---- RECORDS FOR PROCESSING
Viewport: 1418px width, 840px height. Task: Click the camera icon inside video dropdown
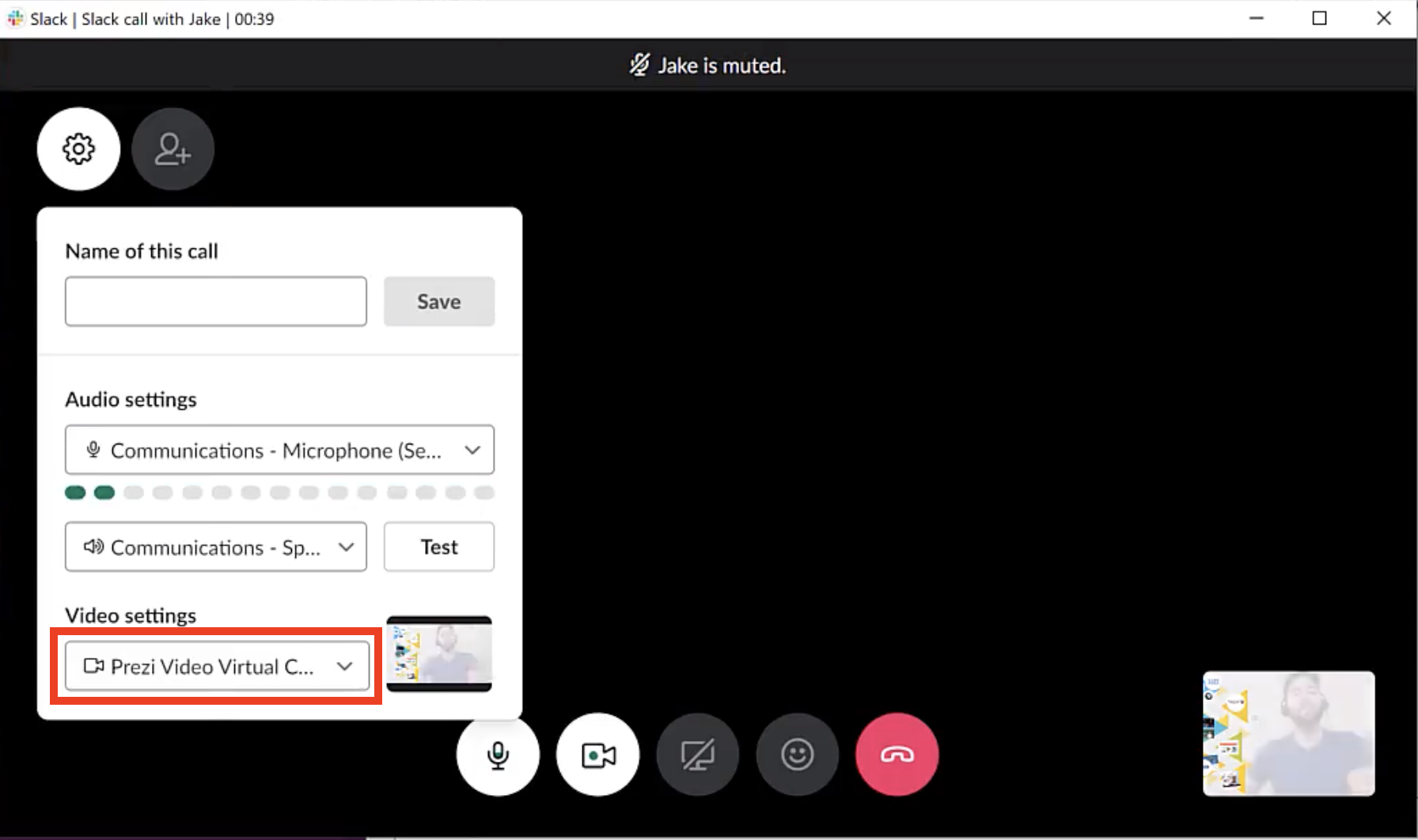93,666
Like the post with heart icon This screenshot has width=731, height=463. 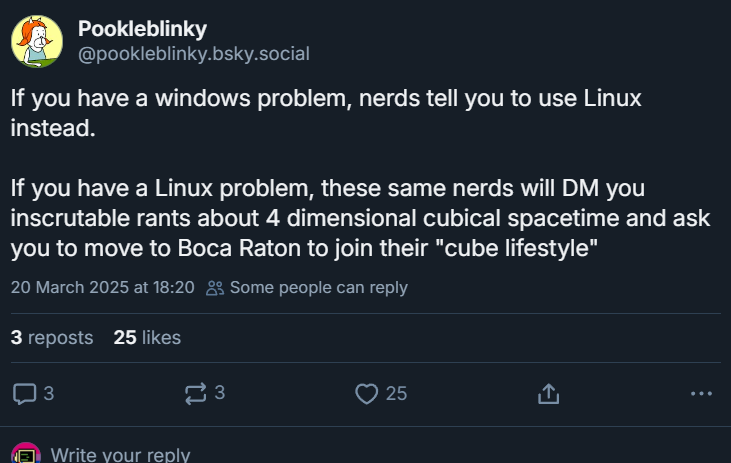point(367,394)
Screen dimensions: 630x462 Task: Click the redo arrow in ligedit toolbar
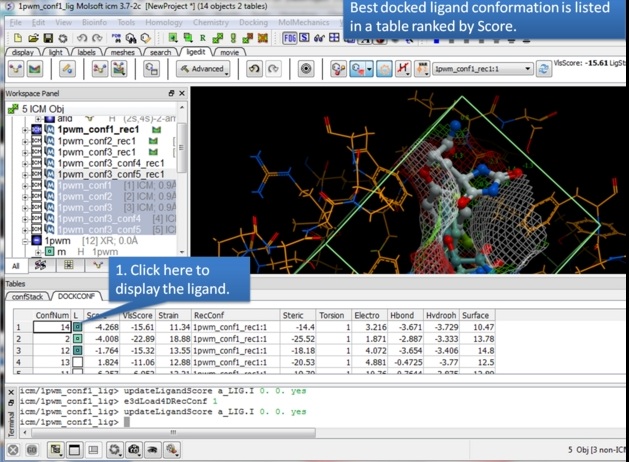pos(273,70)
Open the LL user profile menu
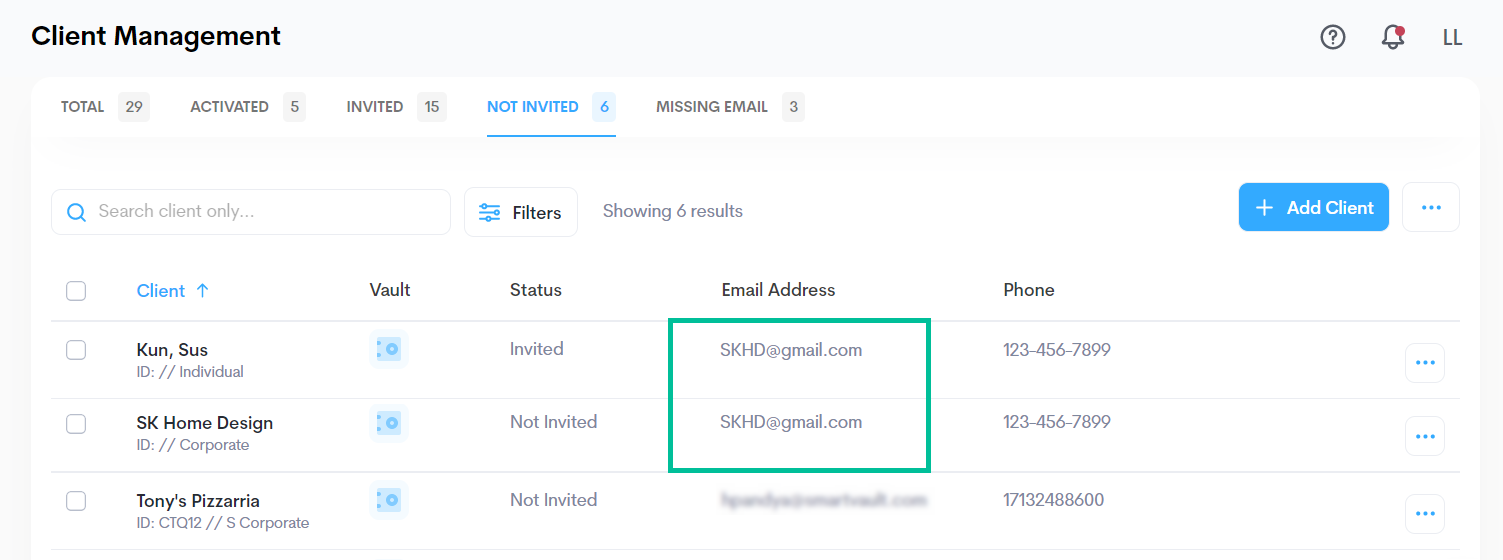 point(1452,38)
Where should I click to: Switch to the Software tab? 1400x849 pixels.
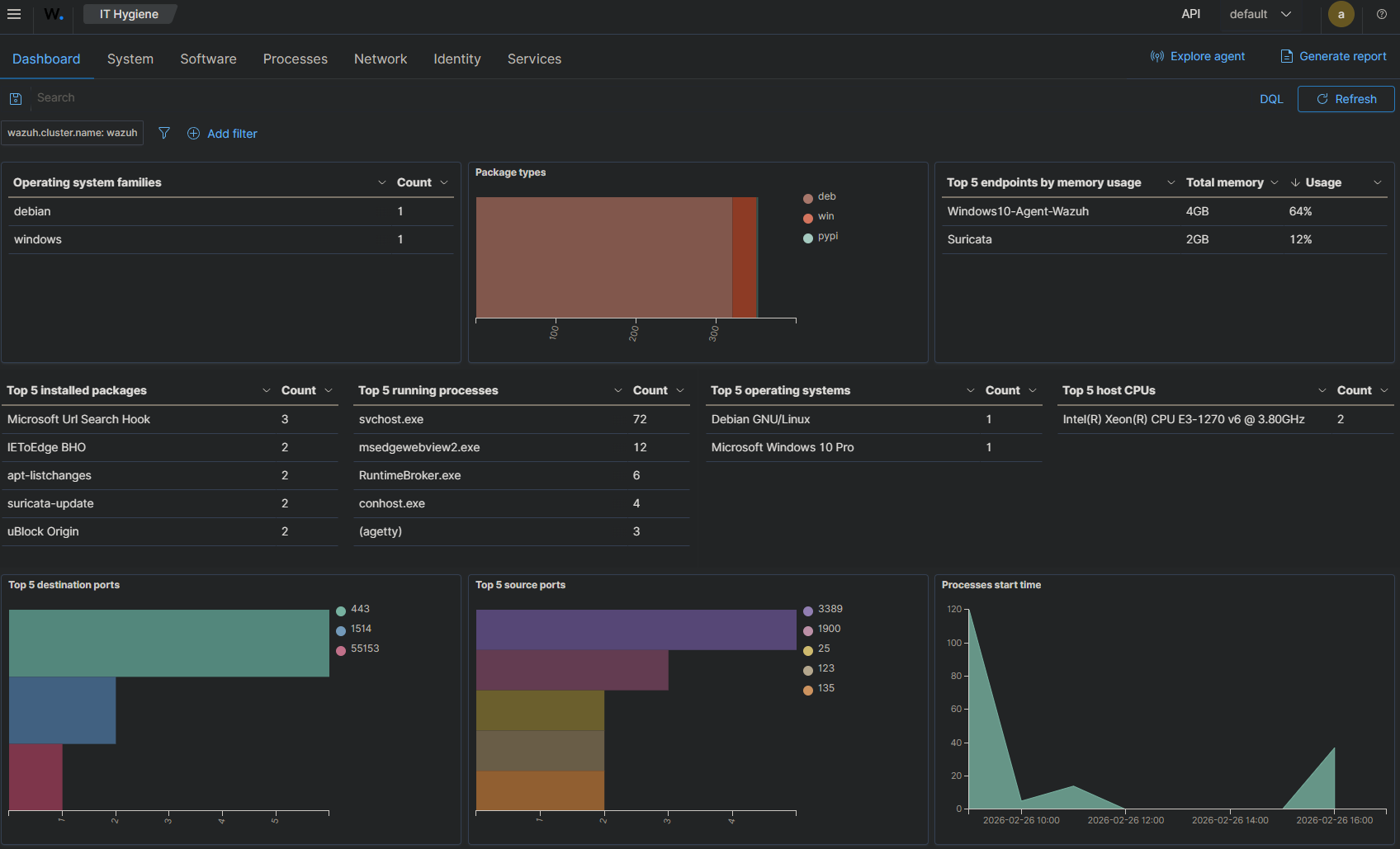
--------
WRITTEN PROBLEM
Pick out each line in the listing above that contains the word "Task", and copy those lines.

WRITTEN ANSWER
Viewport: 1418px width, 840px height. Task: Click the camera icon inside video dropdown
Screen dimensions: 630x462 Task: Click the redo arrow in ligedit toolbar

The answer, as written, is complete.